Top of Material for the task

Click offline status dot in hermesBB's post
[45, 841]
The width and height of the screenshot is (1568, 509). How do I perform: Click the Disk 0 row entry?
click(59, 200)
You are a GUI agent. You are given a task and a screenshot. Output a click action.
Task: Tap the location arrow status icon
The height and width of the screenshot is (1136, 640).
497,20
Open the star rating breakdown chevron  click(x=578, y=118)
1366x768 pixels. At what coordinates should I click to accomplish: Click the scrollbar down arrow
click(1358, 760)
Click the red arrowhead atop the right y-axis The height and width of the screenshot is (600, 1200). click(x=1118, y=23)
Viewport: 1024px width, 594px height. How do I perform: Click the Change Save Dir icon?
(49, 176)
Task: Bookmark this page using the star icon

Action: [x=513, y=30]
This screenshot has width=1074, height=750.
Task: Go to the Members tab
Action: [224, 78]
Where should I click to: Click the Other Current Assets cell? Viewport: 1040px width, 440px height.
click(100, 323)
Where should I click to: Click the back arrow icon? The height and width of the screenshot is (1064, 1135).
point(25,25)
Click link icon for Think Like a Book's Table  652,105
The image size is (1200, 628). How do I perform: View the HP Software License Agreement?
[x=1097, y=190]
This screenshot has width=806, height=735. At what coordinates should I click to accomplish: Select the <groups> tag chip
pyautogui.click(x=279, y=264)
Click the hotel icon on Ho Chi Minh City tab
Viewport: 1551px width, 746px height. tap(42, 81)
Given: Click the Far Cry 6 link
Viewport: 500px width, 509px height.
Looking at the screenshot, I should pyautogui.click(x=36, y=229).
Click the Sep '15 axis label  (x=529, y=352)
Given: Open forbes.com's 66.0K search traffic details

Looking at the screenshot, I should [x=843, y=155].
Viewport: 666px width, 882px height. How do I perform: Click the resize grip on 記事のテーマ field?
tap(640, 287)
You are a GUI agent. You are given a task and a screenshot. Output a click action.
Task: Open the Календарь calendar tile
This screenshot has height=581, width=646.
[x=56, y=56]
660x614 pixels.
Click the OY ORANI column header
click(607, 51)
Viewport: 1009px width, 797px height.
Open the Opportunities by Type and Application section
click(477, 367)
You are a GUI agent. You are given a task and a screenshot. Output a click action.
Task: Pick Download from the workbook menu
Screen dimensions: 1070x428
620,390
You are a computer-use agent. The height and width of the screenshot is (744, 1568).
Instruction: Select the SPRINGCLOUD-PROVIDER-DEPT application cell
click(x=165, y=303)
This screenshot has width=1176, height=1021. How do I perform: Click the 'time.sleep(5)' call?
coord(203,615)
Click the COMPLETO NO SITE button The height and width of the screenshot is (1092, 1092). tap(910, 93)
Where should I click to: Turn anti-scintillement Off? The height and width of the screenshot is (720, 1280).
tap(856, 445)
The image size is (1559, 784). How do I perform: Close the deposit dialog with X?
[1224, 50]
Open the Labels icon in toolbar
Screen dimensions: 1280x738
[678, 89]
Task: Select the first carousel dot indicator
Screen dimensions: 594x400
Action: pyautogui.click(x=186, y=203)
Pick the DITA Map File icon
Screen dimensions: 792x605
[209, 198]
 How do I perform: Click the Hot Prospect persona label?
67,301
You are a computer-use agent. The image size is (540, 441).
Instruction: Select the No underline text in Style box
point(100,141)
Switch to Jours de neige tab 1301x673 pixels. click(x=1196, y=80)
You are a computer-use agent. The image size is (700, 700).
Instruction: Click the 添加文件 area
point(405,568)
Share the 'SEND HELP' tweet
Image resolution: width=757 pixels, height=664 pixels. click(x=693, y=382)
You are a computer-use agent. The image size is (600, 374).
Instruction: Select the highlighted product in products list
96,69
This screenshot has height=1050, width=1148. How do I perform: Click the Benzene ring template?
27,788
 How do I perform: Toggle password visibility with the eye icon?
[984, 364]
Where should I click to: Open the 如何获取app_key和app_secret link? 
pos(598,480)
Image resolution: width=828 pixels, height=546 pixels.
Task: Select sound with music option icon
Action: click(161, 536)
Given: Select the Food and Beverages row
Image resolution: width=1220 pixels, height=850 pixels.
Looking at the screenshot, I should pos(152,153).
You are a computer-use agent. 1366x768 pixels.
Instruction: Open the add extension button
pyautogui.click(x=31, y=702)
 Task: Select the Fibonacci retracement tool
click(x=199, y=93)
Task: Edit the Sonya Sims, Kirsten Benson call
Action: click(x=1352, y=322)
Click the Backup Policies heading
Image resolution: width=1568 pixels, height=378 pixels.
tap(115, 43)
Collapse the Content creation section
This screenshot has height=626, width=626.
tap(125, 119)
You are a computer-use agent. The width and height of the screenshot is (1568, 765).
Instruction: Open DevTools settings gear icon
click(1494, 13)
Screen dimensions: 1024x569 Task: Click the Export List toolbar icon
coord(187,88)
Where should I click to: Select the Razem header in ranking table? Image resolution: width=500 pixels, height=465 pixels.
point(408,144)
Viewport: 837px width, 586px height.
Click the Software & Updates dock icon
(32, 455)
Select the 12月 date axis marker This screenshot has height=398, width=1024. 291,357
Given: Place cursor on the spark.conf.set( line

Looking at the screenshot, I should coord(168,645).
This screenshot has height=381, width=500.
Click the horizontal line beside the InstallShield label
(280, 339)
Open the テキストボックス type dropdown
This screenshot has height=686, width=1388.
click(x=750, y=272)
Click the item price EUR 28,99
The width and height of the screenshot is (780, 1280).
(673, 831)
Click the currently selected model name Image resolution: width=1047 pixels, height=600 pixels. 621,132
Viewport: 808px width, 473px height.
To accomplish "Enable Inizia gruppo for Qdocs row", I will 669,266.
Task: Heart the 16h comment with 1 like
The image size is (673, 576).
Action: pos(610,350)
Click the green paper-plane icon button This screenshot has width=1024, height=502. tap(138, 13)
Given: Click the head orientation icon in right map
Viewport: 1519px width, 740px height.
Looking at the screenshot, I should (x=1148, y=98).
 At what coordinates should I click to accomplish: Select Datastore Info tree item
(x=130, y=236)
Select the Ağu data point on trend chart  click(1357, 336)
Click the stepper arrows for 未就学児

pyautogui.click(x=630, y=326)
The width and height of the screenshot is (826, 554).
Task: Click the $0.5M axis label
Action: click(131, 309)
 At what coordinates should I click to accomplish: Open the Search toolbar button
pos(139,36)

Bottom of Material for the task

* [Goal of the exercise]: The response should consist of every record above, reproduced exactly.

* [Result of the exercise]:
Click offline status dot in hermesBB's post
[45, 841]
The width and height of the screenshot is (1568, 509). How do I perform: Click the Disk 0 row entry?
click(59, 200)
You are a GUI agent. You are given a task and a screenshot. Output a click action.
Task: Tap the location arrow status icon
The height and width of the screenshot is (1136, 640).
497,20
Open the star rating breakdown chevron  click(x=578, y=118)
1366x768 pixels. At what coordinates should I click to accomplish: Click the scrollbar down arrow
click(1358, 760)
Click the red arrowhead atop the right y-axis The height and width of the screenshot is (600, 1200). click(x=1118, y=23)
Viewport: 1024px width, 594px height. How do I perform: Click the Change Save Dir icon?
(49, 176)
Task: Bookmark this page using the star icon

Action: [x=513, y=30]
This screenshot has width=1074, height=750.
Task: Go to the Members tab
Action: [224, 78]
Where should I click to: Click the Other Current Assets cell? Viewport: 1040px width, 440px height.
click(100, 323)
Where should I click to: Click the back arrow icon? The height and width of the screenshot is (1064, 1135).
point(25,25)
Click link icon for Think Like a Book's Table  652,105
The image size is (1200, 628). How do I perform: View the HP Software License Agreement?
[x=1097, y=190]
This screenshot has width=806, height=735. At what coordinates should I click to accomplish: Select the <groups> tag chip
pyautogui.click(x=279, y=264)
Click the hotel icon on Ho Chi Minh City tab
Viewport: 1551px width, 746px height. tap(42, 81)
Given: Click the Far Cry 6 link
Viewport: 500px width, 509px height.
Looking at the screenshot, I should pyautogui.click(x=36, y=229).
Click the Sep '15 axis label  (x=529, y=352)
Given: Open forbes.com's 66.0K search traffic details

Looking at the screenshot, I should [x=843, y=155].
Viewport: 666px width, 882px height. How do I perform: Click the resize grip on 記事のテーマ field?
tap(640, 287)
You are a GUI agent. You are given a task and a screenshot. Output a click action.
Task: Open the Календарь calendar tile
This screenshot has height=581, width=646.
[x=56, y=56]
660x614 pixels.
Click the OY ORANI column header
click(607, 51)
Viewport: 1009px width, 797px height.
Open the Opportunities by Type and Application section
click(477, 367)
You are a GUI agent. You are given a task and a screenshot. Output a click action.
Task: Pick Download from the workbook menu
Screen dimensions: 1070x428
620,390
You are a computer-use agent. The height and width of the screenshot is (744, 1568).
Instruction: Select the SPRINGCLOUD-PROVIDER-DEPT application cell
click(x=165, y=303)
This screenshot has width=1176, height=1021. How do I perform: Click the 'time.sleep(5)' call?
coord(203,615)
Click the COMPLETO NO SITE button The height and width of the screenshot is (1092, 1092). tap(910, 93)
Where should I click to: Turn anti-scintillement Off? The height and width of the screenshot is (720, 1280).
tap(856, 445)
The image size is (1559, 784). How do I perform: Close the deposit dialog with X?
[1224, 50]
Open the Labels icon in toolbar
Screen dimensions: 1280x738
[678, 89]
Task: Select the first carousel dot indicator
Screen dimensions: 594x400
Action: pyautogui.click(x=186, y=203)
Pick the DITA Map File icon
Screen dimensions: 792x605
[209, 198]
 How do I perform: Click the Hot Prospect persona label?
67,301
You are a computer-use agent. The image size is (540, 441).
Instruction: Select the No underline text in Style box
point(100,141)
Switch to Jours de neige tab 1301x673 pixels. click(x=1196, y=80)
You are a computer-use agent. The image size is (700, 700).
Instruction: Click the 添加文件 area
point(405,568)
Share the 'SEND HELP' tweet
Image resolution: width=757 pixels, height=664 pixels. click(x=693, y=382)
You are a computer-use agent. The image size is (600, 374).
Instruction: Select the highlighted product in products list
96,69
This screenshot has height=1050, width=1148. How do I perform: Click the Benzene ring template?
27,788
 How do I perform: Toggle password visibility with the eye icon?
[984, 364]
Where should I click to: Open the 如何获取app_key和app_secret link? 
pos(598,480)
Image resolution: width=828 pixels, height=546 pixels.
Task: Select sound with music option icon
Action: click(161, 536)
Given: Select the Food and Beverages row
Image resolution: width=1220 pixels, height=850 pixels.
Looking at the screenshot, I should pos(152,153).
You are a computer-use agent. 1366x768 pixels.
Instruction: Open the add extension button
pyautogui.click(x=31, y=702)
 Task: Select the Fibonacci retracement tool
click(x=199, y=93)
Task: Edit the Sonya Sims, Kirsten Benson call
Action: click(x=1352, y=322)
Click the Backup Policies heading
Image resolution: width=1568 pixels, height=378 pixels.
tap(115, 43)
Collapse the Content creation section
This screenshot has height=626, width=626.
tap(125, 119)
You are a computer-use agent. The width and height of the screenshot is (1568, 765).
Instruction: Open DevTools settings gear icon
click(1494, 13)
Screen dimensions: 1024x569 Task: Click the Export List toolbar icon
coord(187,88)
Where should I click to: Select the Razem header in ranking table? Image resolution: width=500 pixels, height=465 pixels.
point(408,144)
Viewport: 837px width, 586px height.
Click the Software & Updates dock icon
(32, 455)
Select the 12月 date axis marker This screenshot has height=398, width=1024. 291,357
Given: Place cursor on the spark.conf.set( line

Looking at the screenshot, I should coord(168,645).
This screenshot has height=381, width=500.
Click the horizontal line beside the InstallShield label
(280, 339)
Open the テキストボックス type dropdown
This screenshot has height=686, width=1388.
click(x=750, y=272)
Click the item price EUR 28,99
The width and height of the screenshot is (780, 1280).
(673, 831)
Click the currently selected model name Image resolution: width=1047 pixels, height=600 pixels. 621,132
Viewport: 808px width, 473px height.
To accomplish "Enable Inizia gruppo for Qdocs row", I will 669,266.
Task: Heart the 16h comment with 1 like
The image size is (673, 576).
Action: pos(610,350)
Click the green paper-plane icon button This screenshot has width=1024, height=502. tap(138, 13)
Given: Click the head orientation icon in right map
Viewport: 1519px width, 740px height.
Looking at the screenshot, I should (x=1148, y=98).
 At what coordinates should I click to accomplish: Select Datastore Info tree item
(x=130, y=236)
Select the Ağu data point on trend chart  click(1357, 336)
Click the stepper arrows for 未就学児

pyautogui.click(x=630, y=326)
The width and height of the screenshot is (826, 554).
Task: Click the $0.5M axis label
Action: click(131, 309)
 At what coordinates should I click to accomplish: Open the Search toolbar button
pos(139,36)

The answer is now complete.